L'arrestation d'un religieux, virulent critique des autorités, dans l'est de l'Arabie saoudite, a relancé la contestation de la minorité chiite saoudienne, une première manifestation faisant deux morts.    

Nimr Baqer al-Nimr, 53 ans, a été arrêté lors d'une opération mouvementée dimanche à Awamiya, foyer de la contestation chiite, pendant laquelle il a été blessé à la jambe, selon le ministère de l'Intérieur saoudien.

« L'un des instigateurs de la sédition, Nimr Baqer al-Nimr, a été arrêté à Awamiya, après avoir été blessé en opposant une résistance aux forces de sécurité », a déclaré le porte-parole du ministère, le général Mansour Turki.

Des dizaines de partisans du cheikh chiite ont manifesté dans la nuit. Les marches ont vite dégénéré en heurts avec les forces de l'ordre, faisant deux morts, Akhbar Chakouri et Mohammed Filfel, et une dizaine de blessés, selon des militants.

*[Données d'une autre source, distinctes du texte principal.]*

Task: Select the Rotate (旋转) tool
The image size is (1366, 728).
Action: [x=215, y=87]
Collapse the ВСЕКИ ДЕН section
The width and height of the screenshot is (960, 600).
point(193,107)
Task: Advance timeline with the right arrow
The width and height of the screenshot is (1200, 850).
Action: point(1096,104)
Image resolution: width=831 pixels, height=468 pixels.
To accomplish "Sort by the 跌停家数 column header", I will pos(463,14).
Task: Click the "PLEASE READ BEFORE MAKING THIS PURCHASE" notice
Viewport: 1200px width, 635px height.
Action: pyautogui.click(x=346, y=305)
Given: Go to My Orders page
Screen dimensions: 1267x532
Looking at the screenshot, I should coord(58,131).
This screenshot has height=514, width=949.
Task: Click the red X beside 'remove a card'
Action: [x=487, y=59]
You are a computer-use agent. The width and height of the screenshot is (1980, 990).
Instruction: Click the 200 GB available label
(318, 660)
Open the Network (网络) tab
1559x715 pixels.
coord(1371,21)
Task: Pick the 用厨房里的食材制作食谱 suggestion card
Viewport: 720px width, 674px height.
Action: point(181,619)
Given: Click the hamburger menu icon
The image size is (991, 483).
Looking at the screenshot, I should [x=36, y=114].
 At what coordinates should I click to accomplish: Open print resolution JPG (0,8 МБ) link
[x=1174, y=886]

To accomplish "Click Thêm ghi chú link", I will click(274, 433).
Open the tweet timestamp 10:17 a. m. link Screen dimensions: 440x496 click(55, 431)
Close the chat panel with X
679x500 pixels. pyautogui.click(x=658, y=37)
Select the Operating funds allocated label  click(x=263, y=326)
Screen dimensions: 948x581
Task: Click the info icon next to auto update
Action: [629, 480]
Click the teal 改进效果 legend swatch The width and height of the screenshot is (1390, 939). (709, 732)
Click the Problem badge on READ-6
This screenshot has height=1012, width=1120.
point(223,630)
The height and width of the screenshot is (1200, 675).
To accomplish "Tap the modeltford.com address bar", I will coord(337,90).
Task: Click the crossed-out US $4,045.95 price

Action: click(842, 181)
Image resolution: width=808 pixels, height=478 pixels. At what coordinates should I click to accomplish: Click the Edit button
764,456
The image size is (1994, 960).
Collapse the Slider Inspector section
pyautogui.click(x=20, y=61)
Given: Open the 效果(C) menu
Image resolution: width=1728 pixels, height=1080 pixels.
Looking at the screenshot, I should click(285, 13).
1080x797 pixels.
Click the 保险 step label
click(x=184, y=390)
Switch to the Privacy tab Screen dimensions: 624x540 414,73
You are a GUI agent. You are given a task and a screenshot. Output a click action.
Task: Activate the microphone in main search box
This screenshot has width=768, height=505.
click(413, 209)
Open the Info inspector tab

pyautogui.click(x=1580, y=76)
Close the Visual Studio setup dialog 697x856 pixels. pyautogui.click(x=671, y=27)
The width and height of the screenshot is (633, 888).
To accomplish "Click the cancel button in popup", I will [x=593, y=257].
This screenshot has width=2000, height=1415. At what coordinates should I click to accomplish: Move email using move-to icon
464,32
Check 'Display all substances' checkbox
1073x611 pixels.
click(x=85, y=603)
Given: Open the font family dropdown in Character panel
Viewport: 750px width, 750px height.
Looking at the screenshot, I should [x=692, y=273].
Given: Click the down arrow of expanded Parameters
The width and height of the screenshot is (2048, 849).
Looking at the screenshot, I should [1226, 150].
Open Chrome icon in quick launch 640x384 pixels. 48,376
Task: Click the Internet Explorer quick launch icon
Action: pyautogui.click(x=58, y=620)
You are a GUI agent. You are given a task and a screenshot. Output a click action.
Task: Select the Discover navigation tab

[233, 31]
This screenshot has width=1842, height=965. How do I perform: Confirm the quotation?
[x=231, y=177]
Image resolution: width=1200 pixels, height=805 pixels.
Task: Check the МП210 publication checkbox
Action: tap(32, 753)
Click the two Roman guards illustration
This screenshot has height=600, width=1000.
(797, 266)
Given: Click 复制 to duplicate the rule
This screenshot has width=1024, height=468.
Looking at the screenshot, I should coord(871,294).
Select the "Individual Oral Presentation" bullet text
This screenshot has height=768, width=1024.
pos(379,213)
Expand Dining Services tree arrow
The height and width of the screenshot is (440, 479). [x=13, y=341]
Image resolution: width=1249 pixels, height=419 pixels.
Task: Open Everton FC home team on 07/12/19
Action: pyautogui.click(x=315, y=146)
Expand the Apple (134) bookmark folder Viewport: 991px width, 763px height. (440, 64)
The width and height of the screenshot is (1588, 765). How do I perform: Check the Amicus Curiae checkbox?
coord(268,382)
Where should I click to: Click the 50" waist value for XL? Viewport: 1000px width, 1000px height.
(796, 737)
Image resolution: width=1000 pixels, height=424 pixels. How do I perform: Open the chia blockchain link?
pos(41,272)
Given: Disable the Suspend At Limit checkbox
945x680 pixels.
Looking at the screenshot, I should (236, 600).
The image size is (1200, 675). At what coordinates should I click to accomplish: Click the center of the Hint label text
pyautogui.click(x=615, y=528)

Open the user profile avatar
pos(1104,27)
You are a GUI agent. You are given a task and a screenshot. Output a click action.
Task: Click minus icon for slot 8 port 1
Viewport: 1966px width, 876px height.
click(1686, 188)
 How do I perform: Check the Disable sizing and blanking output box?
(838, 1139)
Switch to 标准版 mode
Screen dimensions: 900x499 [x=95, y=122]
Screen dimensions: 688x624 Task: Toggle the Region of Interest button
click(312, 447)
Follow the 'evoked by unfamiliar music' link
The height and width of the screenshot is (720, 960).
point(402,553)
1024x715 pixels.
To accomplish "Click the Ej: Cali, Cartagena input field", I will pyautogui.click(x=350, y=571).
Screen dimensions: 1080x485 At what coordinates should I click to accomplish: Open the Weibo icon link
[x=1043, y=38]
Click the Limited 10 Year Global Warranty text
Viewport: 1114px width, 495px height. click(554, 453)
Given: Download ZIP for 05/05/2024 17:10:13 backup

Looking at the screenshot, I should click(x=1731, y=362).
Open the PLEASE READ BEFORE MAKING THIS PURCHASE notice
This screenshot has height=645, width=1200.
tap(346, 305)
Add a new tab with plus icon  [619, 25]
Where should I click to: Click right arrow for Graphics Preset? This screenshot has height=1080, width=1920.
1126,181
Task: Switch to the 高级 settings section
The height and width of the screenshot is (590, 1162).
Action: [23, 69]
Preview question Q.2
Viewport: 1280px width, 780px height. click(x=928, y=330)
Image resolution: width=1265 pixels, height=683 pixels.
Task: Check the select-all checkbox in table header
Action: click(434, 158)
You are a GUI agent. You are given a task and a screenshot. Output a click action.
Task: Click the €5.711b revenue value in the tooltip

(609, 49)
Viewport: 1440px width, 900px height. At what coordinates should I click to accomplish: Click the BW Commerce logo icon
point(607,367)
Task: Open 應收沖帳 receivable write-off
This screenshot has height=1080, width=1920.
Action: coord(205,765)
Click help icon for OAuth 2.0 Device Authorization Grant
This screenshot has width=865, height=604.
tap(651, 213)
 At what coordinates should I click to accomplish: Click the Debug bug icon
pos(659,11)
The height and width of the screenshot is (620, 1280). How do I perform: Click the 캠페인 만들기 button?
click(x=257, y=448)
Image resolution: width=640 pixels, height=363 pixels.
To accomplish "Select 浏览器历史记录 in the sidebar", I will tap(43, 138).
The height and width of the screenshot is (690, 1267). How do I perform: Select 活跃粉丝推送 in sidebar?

Dans un prêche récent dans une mosquée d'Awamiya, ce religieux s'est dit certain qu'il serait arrêté ou tué, en affirmant que cela « avivera les revendications » de ses partisans.

Les appels à de nouvelles manifestations ont été lancés sur les réseaux sociaux par les partisans de Nimr Baqer al-Nimr, qui se distingue par ses attaques frontales contre la monarchie sunnite des Al-Saoud.

Ce religieux, qui avait été arrêté à plusieurs reprises ces dernières années, est allé jusqu'à se réjouir, dans l'un de ses prêches, de la disparition du prince héritier Nayef ben Abdel Aziz, décédé le 16 juin, et qui avait été longtemps ministre de l'Intérieur.

De petits groupes de chiites, qui tenaient le prince Nayef pour responsable de la répression de leur mouvement de contestation, ont célébré sa disparition par des feux d'artifice, selon des images mises en ligne sur les réseaux sociaux.

Nimr prône la solidarité entre chiites d'Arabie et de Bahreïn

En 2009, Nimr Baqer al-Nimr, avait prôné la scission des régions chiites de Qatif et d'Al-Hassa qui forment l'essentiel de la province orientale saoudienne et leur unification avec le royaume proche de Bahreïn, également à majorité chiite, ce qui avait enragé les autorités de Riyad.

L'est de l'Arabie, riche en pétrole et où se concentre l'essentiel des deux millions de chiites saoudiens, s'est vite solidarisé avec la contestation des Bahreïnis lancée en mars 2011 dans le sillage du Printemps arabe.

Les manifestants avaient protesté contre l'aide-militaire apportée par l'Arabie saoudite à la dynastie sunnite au pouvoir à Bahreïn dans la répression de la contestation menée par des chiites de ce pays.

Ces troubles ont pris une tournure violente à l'automne 2011, et neuf personnes ont été tuées depuis dans les violences, y compris les deux manifestants tués dans la nuit de dimanche à lundi.

Les chiites saoudiens s'estiment en outre discriminés et réclament l'égalité de traitement en matière d'emploi et de prestations sociales avec les sunnites, majoritaires dans le royaume.

Les autorités considèrent ces troubles comme un « nouveau terrorisme » qu'elles « vont affronter comme elles l'ont fait auparavant » avec Al-Qaïda.

Le général Turki a répété dimanche que les autorités ne feraient preuve d'« aucune tolérance à l'égard de ceux qui incitent à la sédition et qui sont devenus des instruments aux mains des ennemis de la nation », une allusion à l'Iran que Riyad soupçonne d'encourager en sous-main la contestation des chiites.

L'arrestation de Nimr Baqer al-Nimr a coïncidé avec une rencontre à Jeddah (ouest) des ministres saoudien et bahreïni de l'Intérieur qui ont insisté sur « la nécessaire coordination et coopération » entre leurs pays.